Casos de assassinatos baseados em fatos reais provocam grande empatia do público. Desde 2015, uma nova onde de documentários baseados em crimes polêmicos veem ganhando espaço nos grandes canais e distribuidoras. As obras citadas acima, no entanto, fogem do formuláico dos programas semanais sobre o tema, onde o que mais ocorre são reencenações de qualidade duvidosa. Aqui, os trabalhos dos diretores foca nas vítimas e no contexto onde cada caso ocorreu.

Além delas, outro destaque exibido no começo de 2015 foi The Jinx, da HBO. Dividida em seis episódios, a história desenvolve as estranhas mortes que rodeiam o multimilionário Robert Durst. A cena final, onde Durst confirma sua culpa nos crimes, foi considerada por muitos um dos pontos altos dentre os seriados do ano passado.

Jogada racial

Esquecido há anos pelo grande público, o caso de O.J Simpson retornou aos holofotes em 2016 com duas produções distintas. The People vs O.J Simpson: American Crime Story, um retrato fictício do caso, ganhou nove prêmios Emmy este ano, incluindo de Melhor Minissérie. Aclamado pela crítica, o documentário dividido em cinco partes, O.J: Made in America, exibida no Brasil pelo canal a cabo ESPN, conta com depoimentos dos reais protagonistas do caso.

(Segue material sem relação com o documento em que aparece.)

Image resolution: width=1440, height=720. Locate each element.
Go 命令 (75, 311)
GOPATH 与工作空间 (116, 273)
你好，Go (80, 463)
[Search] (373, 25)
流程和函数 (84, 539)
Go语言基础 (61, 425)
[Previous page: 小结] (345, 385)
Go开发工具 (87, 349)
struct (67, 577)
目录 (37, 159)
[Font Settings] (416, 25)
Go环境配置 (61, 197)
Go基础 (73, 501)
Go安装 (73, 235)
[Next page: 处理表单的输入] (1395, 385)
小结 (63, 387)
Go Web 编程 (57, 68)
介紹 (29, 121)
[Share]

Em 1994, O.J foi acusado de matar sua ex-esposa Nicole Brown e o amigo Ron Goldman. Apesar de todas as provas, o jogador foi inocentado. O que as duas obras procuram apresentar é o contexto social em que o crime foi cometido. Após atrocidades cometidas pela polícia contra a comunidade negra e o fato de um dos detetives responsáveis ser simpatizante da supremacia racial branca, o caso passou a parecer perseguição contra um homem negro bem sucedido. Em tempos onde o assunto de crimes racistas continua tanto em evidência quanto há 20 anos, as obras se tornam ainda mais atuais.

Falsos culpados

Lançada em dezembro de 2015, Making a Murderer logo se tornou um fenômeno na Netflix. Com as reviravoltas no caso de Steven Avery revoltando a audiência contra o sistema judiciário dos Estados Unidos, milhares de pessoas assinaram termos para que a sentença do norte-americano fosse revogada. Preso por uma acusação de estupro, Avery passou 18 anos encarcerado, até uma prova de DNA inocentá-lo. No decorrer dos episódios, uma nova acusação surge, abrindo margem para que Avery possa estar sendo incriminado pelos próprios investigadores.

Admirador de obras do gênero, Lucas Moura, do site Tapioca Mecânica, conta que, apesar de gostar, não conseguiu terminar sua maratona de Making a Murderer. “O fascínio por essas histórias parece ser algo que compartilhamos no inconsciente coletivo. Tanto a curiosidade de saber como os fatos aconteceram, como a vontade de entender as motivações do criminoso. Making… me pegou logo no primeiro episódio, mas ainda não tive estômago para assistir até o fim. Fui ficando muito nervoso com o passar dos episódios, sem conseguir acreditar com todos os absurdos que aconteceram”, diz.

Em seu caso, Amanda Knox também recebeu acusações falsas. Os responsáveis, no entanto, estavam por trás das câmeras e jornais responsáveis por noticiar o caso. Responsabilizada pela morte da colega de quarto durante uma viagem a Itália, Amanda foi julgada três vezes, tendo sido presa na primeira condenação. Inocentada após solicitação de recurso, continuou a ser apontada como predadora sexual pelos jornais e tabloides. O real culpado foi preso alguns anos depois, mas recebeu uma atenção irrelevante por parte da mídia.